> **PROBLEM TO SOLVE**
Take the lines below between the one holding "The height and width of the screenshot is (819, 1456)." and the one holding "This screenshot has height=619, width=1568.", inclusive, and copy them exactly. Add nothing.

===============

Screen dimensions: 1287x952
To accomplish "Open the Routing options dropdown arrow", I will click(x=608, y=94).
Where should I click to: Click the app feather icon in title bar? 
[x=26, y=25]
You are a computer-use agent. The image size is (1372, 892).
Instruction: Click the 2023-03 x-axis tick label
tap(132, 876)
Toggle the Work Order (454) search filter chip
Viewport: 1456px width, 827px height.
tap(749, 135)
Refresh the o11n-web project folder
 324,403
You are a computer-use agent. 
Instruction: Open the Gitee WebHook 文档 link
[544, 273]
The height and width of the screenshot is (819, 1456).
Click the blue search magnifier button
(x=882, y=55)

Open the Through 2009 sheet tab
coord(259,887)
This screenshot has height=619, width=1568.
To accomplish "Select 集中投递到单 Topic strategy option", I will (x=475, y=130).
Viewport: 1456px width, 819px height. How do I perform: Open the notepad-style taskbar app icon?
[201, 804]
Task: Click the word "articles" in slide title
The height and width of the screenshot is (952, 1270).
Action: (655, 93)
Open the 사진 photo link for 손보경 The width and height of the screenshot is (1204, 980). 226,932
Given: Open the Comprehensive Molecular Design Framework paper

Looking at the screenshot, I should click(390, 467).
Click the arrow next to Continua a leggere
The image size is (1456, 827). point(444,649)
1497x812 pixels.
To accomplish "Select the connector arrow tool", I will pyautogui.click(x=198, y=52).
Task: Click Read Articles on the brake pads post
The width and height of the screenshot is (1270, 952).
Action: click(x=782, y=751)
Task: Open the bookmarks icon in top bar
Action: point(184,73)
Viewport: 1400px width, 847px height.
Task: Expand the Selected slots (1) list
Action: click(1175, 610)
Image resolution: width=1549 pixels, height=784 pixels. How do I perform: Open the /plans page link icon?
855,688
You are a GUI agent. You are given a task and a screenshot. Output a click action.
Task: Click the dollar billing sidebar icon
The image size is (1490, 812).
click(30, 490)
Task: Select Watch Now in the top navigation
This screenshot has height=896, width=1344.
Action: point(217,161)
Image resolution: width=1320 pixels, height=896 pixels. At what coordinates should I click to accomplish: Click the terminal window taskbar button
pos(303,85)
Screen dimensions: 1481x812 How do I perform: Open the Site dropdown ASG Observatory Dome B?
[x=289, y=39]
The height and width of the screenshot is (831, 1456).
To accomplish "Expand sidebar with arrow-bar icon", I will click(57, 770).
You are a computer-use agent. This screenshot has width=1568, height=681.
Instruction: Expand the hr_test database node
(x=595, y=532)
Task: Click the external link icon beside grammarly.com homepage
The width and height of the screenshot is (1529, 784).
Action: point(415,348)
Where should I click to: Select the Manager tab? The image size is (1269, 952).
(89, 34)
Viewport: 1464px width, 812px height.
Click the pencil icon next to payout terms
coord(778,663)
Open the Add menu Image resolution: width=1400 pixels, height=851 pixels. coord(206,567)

===============

> **ANSWER FOR THE TASK**
The height and width of the screenshot is (819, 1456).
Click the blue search magnifier button
(x=882, y=55)

Open the Through 2009 sheet tab
coord(259,887)
This screenshot has height=619, width=1568.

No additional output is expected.